1. Create PhysicalVolume #: pvcreate /dev/sdb
sdb / sdc is your additional hard drive

2. creates a new volume group #: vgcreate openvz /dev/sdb
openvz is your volume group name

3. Create FS #: mkfs.ext3 /dev/sdb

4. Mount the drive to openVZ Directory: mount -t ext3 /dev/sdb /var/lib/vz

Best Regards,
Star Network.
 
Thanks, a minor correction to make things clearer: Virtual Disks/Containers are not stored on the root partition, they are stored in logical volume called "data".

From beginning:

  • The installer takes the whole physical disk (e.g. /dev/sda) and creates 2 partitions (one for /boot and one for LVM), see fdisk
  • LVM contains the following volumes: root, data and swap (see 'lvs')
your howto describes storing /var/lib/vz on a second physical disk, e.g. /dev/sdb/
 
your howto describes storing /var/lib/vz on a second physical disk, e.g. /dev/sdb/
A simple addition, if you edit in your /etc/fstab changing the /dev/pve/data line to
Code:
/dev/vdisk/data /var/lib/vz ext3 defaults 0 1
with "vdisk" being my volume group, "data" being my logical group, and create the folder structure accordingly (as on /dev/pve/data), everything works correct even after reboot.
If you add the line
Code:
/dev/pve/data /var/lib/vz/template ext3 defaults 0 1
and create the folders cache, iso and qemu accordingly, you have still have the ISOs and Templates on your install partition, not wasting valuable RAID space.
Best regards,

christoph
 
Correct me if I'm wrong, but if you follow these instructions you won't be able to snapshot backup your LVM's because you've allocated the whole disk to the volume group...
 
Correct me if I'm wrong, but if you follow these instructions you won't be able to snapshot backup your LVM's because you've allocated the whole disk to the volume group...
Yes, but there are options.
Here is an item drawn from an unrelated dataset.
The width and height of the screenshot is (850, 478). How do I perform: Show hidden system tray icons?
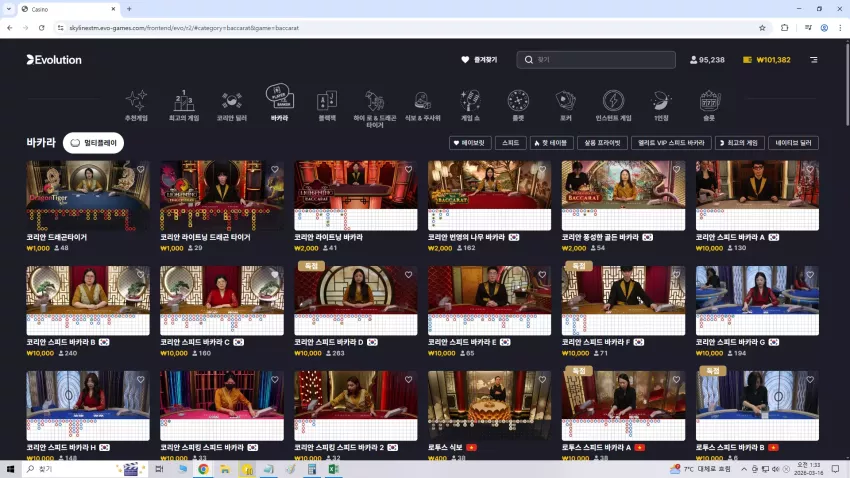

In your Volume Group you can create a logical volume for backups, like
Code:
lvcreate -n {lgname} -L {size} {vgname}
mkfs -t ext3 /dev/vgname/lgname
mount the lg and put backups there.
Or you can mount some share (Windows Samba, NFS etc.) on a complete different system - a good idea anyway - and put backups there, described in the Proxmox wiki.